Records contained in a dataset
----------------

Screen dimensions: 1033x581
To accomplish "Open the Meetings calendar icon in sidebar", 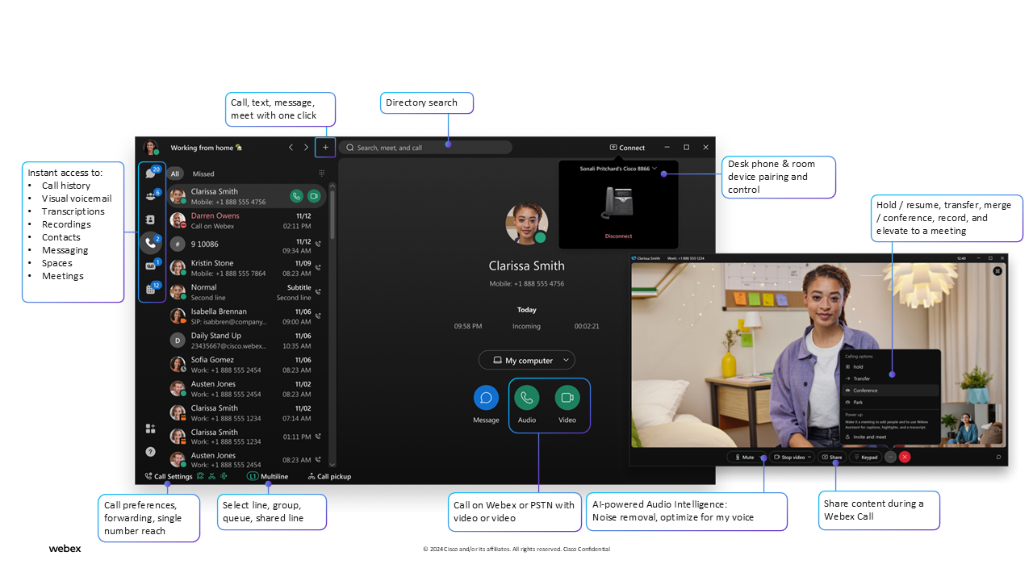I will pos(150,289).
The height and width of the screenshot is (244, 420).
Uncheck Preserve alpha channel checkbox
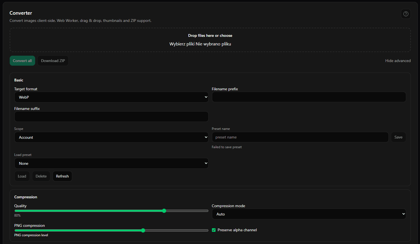pos(214,230)
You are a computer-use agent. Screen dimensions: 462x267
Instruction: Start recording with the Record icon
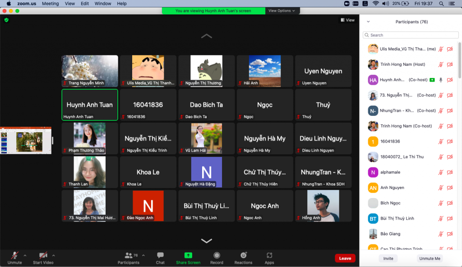[217, 256]
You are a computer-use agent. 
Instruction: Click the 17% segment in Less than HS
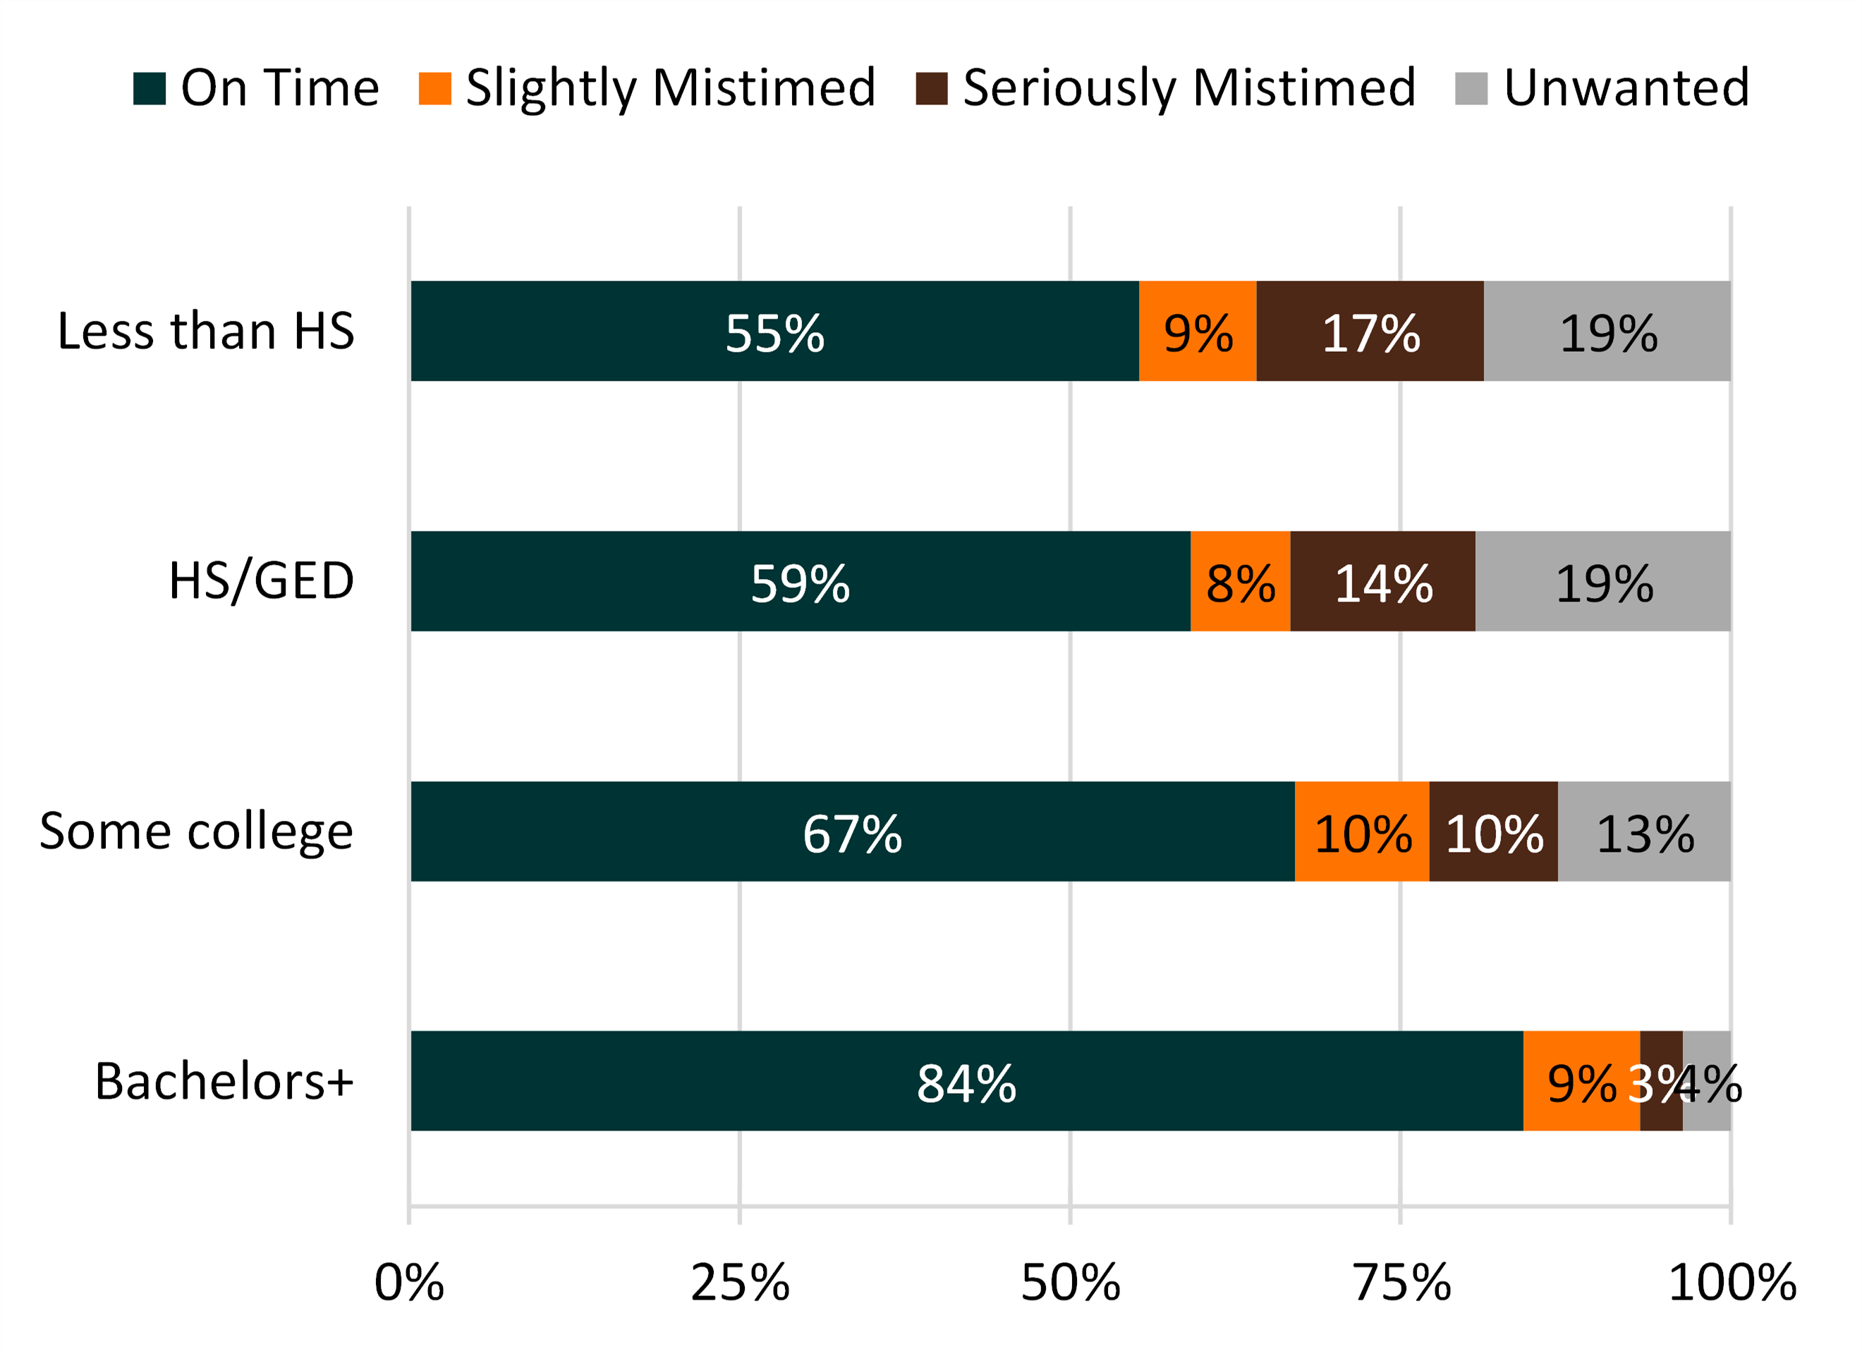(1369, 331)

----------------

Once you have identified the lines above that contain "computer", copy each of them.

You are a computer-use agent. Screen dimensions: 462x267
You are a computer-use agent. 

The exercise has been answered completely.